■ **Extracted text**:
• • •

United States District Court, W.D. New York

January 30, 2014

ROBIN HALL, Plaintiff,
v.
THE TOWN OF BRIGHTON; AND FIRE MARSHAL CHRISTOPHER A. ROTH, INDIVIDUALLY, et al., Defendants.

DECISION and ORDER

MICHAEL A. TELESCA, District Judge.

INTRODUCTION

Plaintiff, Robin Hall, ("Hall" or "Plaintiff"), brings this action under 42 U.S.C. § 1983, against defendants Town of Brighton ("Brighton" or the "Town") and Fire Marshal Christopher A. Roth ("Fire Marshal Roth"), individually, alleging that she was deprived her civil rights in violation of the Equal Protection Clause of the 14th Amendment of the United States Constitution. Plaintiff's claims arise out of action taken by Brighton and Fire Marshal Roth in which Plaintiff was found to be in violation of an "unpermitted home use" with regards to her occupation as a cab driver. Plaintiff claims that she was discriminated against on the basis of her gender in that the Town zoning laws were selectively enforced against her but not against similarly situated men in town. Complaint ¶ 22.

Plaintiff commenced this action on March 25, 2013 asserting claims under 42 U.S.C. § 1983 claiming violation of her First, Fourth and Fourteenth Amendment rights by Fire Marshal Roth's "selective enforcement of Town codes, laws, and rules, not similarly applied to men." Complaint ¶ 42. She also alleges a violation of her First and Fourteenth Amendment rights as a result of Brighton's alleged failure to properly train and supervise its employees and supervisors as well as its policies which allegedly condone, acquiesce and ratify "discrimination" and a "hostile deliberately indifferent" treatment based on gender. Complaint ¶¶ 49, 50, 52.

Defendants move to dismiss Plaintiff's Complaint claiming that the Complaint is time barred by the statute of limitations and fails to state a claim for selective treatment and for municipal liability pursuant to Monell v. Dept. of Social Services , 436 U.S. 658 (1978). For the reasons set forth below, I find that Plaintiff's complaint is timely, but that she has failed to state a cause of action for selective enforcement of zoning laws in violation of her Constitutional rights.

• • •

■ **Supplied entries**:
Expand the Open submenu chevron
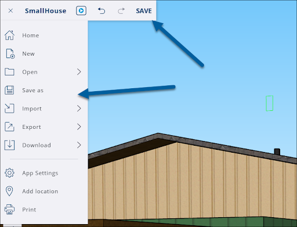 79,72
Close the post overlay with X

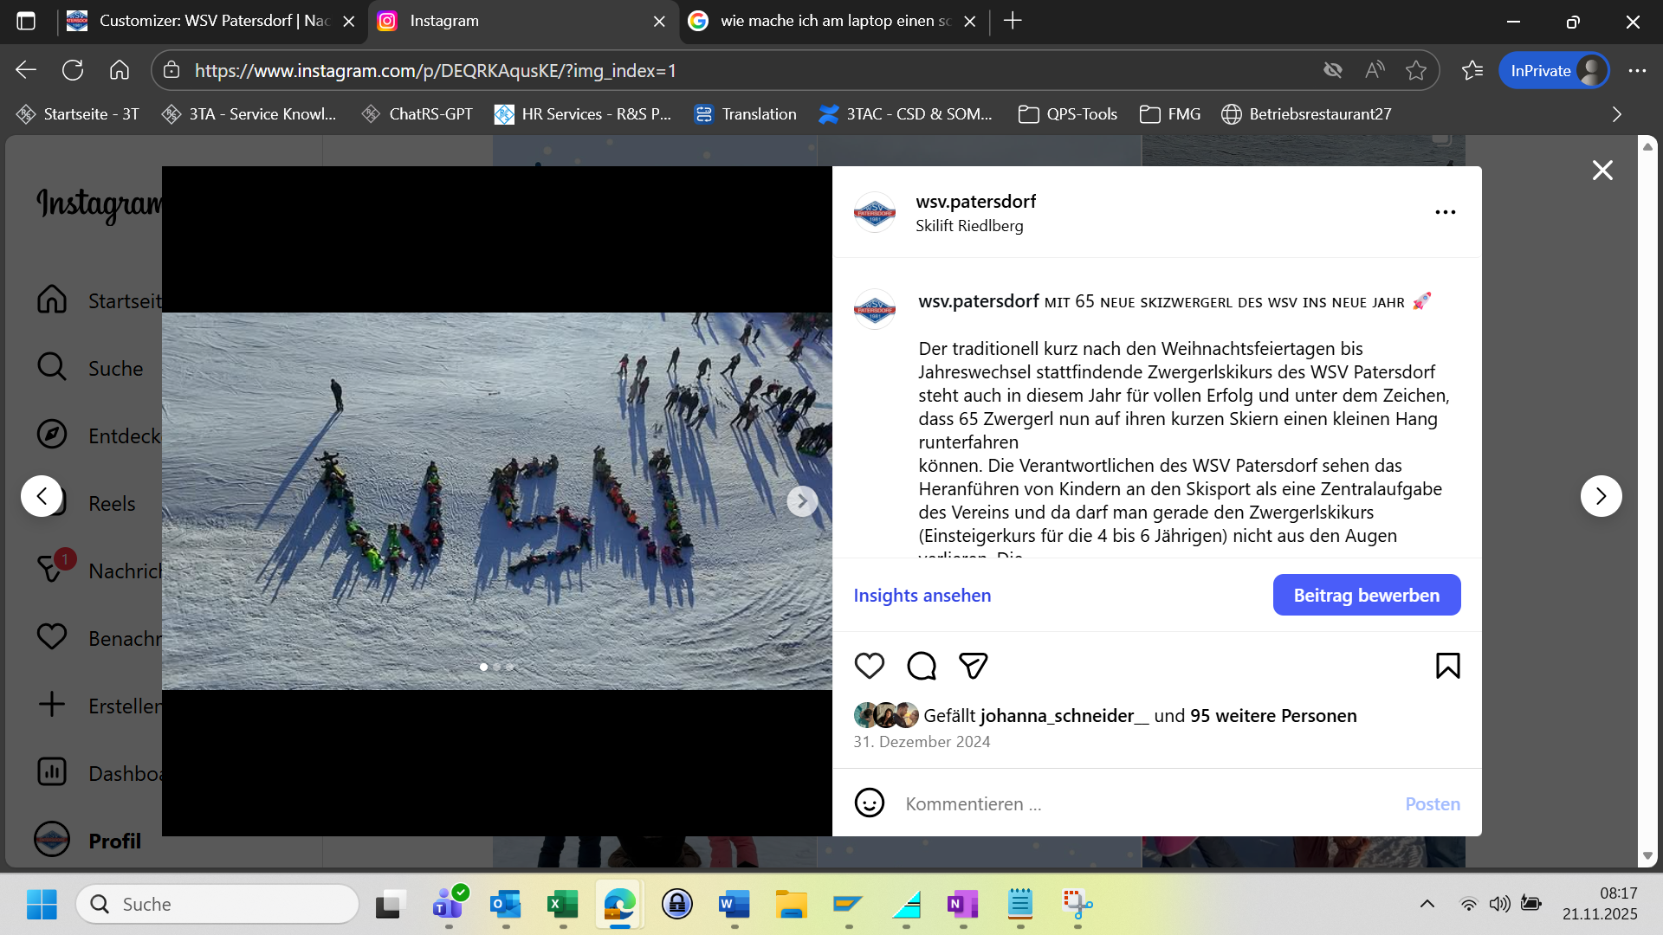tap(1602, 171)
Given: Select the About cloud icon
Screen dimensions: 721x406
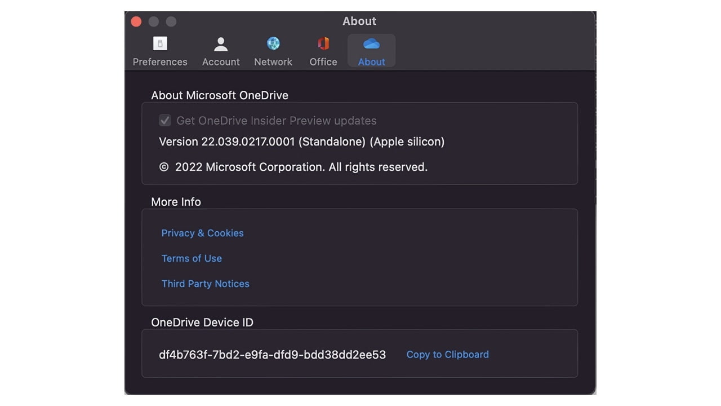Looking at the screenshot, I should coord(371,43).
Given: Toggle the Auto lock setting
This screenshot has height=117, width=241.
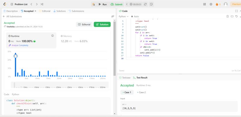Looking at the screenshot, I should [x=135, y=16].
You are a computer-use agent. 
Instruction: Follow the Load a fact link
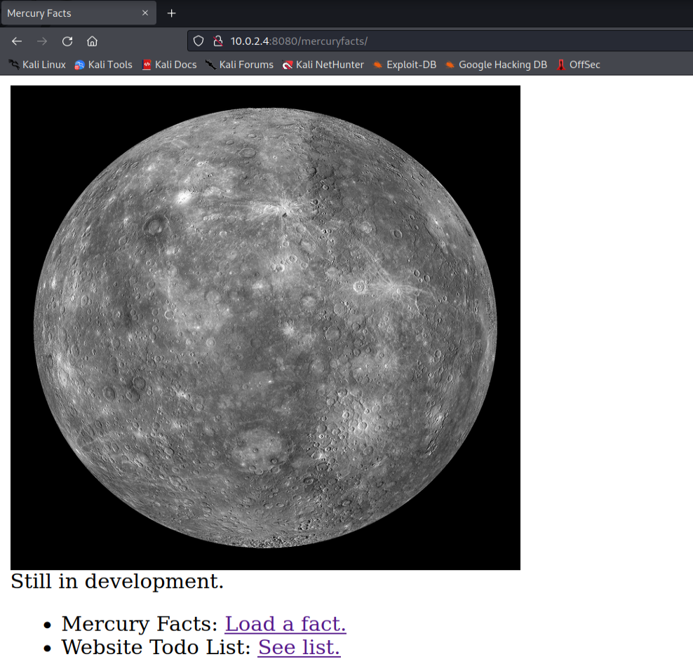285,624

• • •

■ **Problem details**:
Copy the court decision word for word, everything from "Defendants move to" down to "her Constitutional rights.".

■ **Task output**:
Defendants move to dismiss Plaintiff's Complaint claiming that the Complaint is time barred by the statute of limitations and fails to state a claim for selective treatment and for municipal liability pursuant to Monell v. Dept. of Social Services , 436 U.S. 658 (1978). For the reasons set forth below, I find that Plaintiff's complaint is timely, but that she has failed to state a cause of action for selective enforcement of zoning laws in violation of her Constitutional rights.